Support Questions

Find answers, ask questions, and share your expertise
Announcements
Celebrating as our community reaches 100,000 members! Thank you!

set fs.trash.interval to zero in order to avoid files to be in trash

avatar

we want to set the parameter fs.trash.interval to zero

as

fs.trash.interval=o

because when we delete files then files then they go to the trash

example:

hdfs dfs -rm -R /spark2-history/*

and when we disable the fs.trash.interval , then files supposed to be delete without going to the trash

we want to set the fs.trash.interval to zero because in our lab , HDFS usage became high on ambari dashboard

and when we delete the files , actually files still stay in the trash and HDFS usage still high

so i guess if we set the fs.trash.interval to zero then files will not get to the trash

is it correct ?

second

by default fs.trash.interval=360 min

is it really means that every 360 min ( interval ) , files will be delete from the trash? , or its depend on other scenario?

Michael-Bronson
1 ACCEPTED SOLUTION

avatar
Master Mentor

@Michael Bronson

The correct definition of "fs.trash.interval" property is as following: https://hadoop.apache.org/docs/r2.7.2/hadoop-project-dist/hadoop-common/core-default.xml

fs.trash.interval => Number of minutes after which the checkpoint gets deleted.
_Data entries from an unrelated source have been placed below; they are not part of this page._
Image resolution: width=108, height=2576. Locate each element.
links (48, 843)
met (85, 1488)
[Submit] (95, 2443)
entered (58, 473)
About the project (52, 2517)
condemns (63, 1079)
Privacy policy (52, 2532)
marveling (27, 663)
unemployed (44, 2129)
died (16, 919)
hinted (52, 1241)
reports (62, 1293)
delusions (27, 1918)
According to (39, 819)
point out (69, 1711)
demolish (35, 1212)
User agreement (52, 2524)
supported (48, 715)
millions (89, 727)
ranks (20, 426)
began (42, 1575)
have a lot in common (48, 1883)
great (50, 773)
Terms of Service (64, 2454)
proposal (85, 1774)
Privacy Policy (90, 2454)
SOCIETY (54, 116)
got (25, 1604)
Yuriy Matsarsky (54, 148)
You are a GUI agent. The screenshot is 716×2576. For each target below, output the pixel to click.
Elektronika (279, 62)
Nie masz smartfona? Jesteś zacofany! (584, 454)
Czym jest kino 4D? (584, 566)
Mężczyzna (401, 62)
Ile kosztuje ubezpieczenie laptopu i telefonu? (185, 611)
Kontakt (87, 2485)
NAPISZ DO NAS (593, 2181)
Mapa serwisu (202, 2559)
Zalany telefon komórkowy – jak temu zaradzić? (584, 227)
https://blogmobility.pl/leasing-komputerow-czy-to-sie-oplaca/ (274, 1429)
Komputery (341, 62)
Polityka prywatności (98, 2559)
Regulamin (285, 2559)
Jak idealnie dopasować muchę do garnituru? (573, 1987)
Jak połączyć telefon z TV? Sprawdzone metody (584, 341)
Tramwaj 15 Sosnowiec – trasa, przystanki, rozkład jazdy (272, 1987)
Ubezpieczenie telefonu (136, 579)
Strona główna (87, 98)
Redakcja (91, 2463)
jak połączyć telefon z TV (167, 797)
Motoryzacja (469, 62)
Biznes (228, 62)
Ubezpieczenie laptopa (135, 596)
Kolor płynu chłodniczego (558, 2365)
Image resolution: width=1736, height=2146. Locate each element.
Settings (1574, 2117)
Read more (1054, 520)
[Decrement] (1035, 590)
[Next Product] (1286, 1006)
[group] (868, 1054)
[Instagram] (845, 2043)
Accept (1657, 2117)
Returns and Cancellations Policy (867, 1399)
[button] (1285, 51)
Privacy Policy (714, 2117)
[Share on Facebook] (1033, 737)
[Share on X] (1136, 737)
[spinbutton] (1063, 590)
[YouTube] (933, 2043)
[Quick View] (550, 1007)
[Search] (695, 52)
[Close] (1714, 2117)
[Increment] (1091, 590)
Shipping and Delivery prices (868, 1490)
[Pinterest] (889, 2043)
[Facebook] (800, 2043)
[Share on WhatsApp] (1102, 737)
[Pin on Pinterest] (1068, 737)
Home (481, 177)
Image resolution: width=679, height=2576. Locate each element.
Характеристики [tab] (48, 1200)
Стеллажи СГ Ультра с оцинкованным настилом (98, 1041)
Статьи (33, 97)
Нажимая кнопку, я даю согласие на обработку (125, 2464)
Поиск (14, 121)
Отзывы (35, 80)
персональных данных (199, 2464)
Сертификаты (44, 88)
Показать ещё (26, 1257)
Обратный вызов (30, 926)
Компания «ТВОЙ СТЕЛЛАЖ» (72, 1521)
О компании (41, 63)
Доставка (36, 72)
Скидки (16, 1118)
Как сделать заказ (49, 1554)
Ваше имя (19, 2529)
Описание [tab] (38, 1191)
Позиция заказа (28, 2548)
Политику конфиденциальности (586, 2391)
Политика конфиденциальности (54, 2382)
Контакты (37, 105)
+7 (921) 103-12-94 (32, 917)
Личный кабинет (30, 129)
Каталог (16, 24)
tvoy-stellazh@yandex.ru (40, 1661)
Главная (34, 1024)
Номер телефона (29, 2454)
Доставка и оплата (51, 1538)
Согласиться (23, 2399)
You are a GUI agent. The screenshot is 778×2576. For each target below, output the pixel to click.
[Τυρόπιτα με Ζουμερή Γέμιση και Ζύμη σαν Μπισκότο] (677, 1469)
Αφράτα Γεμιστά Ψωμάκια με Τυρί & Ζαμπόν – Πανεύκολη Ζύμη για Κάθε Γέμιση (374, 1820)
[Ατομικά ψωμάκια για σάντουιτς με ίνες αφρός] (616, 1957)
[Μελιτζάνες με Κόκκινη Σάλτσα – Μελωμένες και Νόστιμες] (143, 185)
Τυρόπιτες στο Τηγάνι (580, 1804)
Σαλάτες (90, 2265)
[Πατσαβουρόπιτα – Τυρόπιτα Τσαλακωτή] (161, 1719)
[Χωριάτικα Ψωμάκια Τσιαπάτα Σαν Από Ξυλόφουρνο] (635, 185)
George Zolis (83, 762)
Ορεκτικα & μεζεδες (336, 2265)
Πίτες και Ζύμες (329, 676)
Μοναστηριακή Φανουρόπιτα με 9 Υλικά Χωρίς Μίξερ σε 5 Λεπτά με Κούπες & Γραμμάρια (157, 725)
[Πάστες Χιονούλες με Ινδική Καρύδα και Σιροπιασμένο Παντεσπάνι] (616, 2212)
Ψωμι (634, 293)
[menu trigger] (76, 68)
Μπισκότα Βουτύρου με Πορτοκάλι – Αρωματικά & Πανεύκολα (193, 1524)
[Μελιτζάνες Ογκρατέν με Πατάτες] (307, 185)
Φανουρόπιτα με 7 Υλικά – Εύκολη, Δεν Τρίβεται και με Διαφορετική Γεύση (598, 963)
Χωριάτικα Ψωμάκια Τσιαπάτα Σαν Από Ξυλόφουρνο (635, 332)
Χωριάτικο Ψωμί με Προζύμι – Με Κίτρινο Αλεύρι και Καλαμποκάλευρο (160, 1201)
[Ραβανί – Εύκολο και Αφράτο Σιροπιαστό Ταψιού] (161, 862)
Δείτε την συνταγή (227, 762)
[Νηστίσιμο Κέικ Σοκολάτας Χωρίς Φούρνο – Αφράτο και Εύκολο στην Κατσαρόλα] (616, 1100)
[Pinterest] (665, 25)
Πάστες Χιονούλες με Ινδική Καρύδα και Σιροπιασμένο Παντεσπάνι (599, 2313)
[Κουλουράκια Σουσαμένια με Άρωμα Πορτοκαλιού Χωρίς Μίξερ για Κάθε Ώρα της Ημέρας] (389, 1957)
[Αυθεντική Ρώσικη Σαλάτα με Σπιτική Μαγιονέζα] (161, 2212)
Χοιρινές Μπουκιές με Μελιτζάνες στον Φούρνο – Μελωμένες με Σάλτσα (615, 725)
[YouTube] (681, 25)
If zero, the trash feature is disabled. This option may be configured both on the server and the client.

If trash is disabled server side then the client side configuration is checked.

If trash is enabled on the server side then the value configured on the server is used and the client configuration value is ignored.

.

You can also use the -skipTrash option will bypass trash, if enabled, and delete the specified file(s) immediately. This can be useful when it is necessary to delete files from an over-quota directory.

hdfs dfs -rm -R -skipTrash /spark2-history/*

.

View solution in original post

3 REPLIES 3

avatar
Master Mentor

@Michael Bronson

The correct definition of "fs.trash.interval" property is as following: https://hadoop.apache.org/docs/r2.7.2/hadoop-project-dist/hadoop-common/core-default.xml

fs.trash.interval => Number of minutes after which the checkpoint gets deleted.

If zero, the trash feature is disabled. This option may be configured both on the server and the client.

If trash is disabled server side then the client side configuration is checked.

If trash is enabled on the server side then the value configured on the server is used and the client configuration value is ignored.

.

You can also use the -skipTrash option will bypass trash, if enabled, and delete the specified file(s) immediately. This can be useful when it is necessary to delete files from an over-quota directory.

hdfs dfs -rm -R -skipTrash /spark2-history/*

.

avatar

@Jay so can we summary that - when for example we set fs.trash.interval=60 min , then on the next interval all files in trash will be deleted?

Michael-Bronson

avatar
Master Mentor

@Michael Bronson

Yes, setting the parameter to 60 minutes will cause the trash to get cleared for the deleted content after 60 minutes.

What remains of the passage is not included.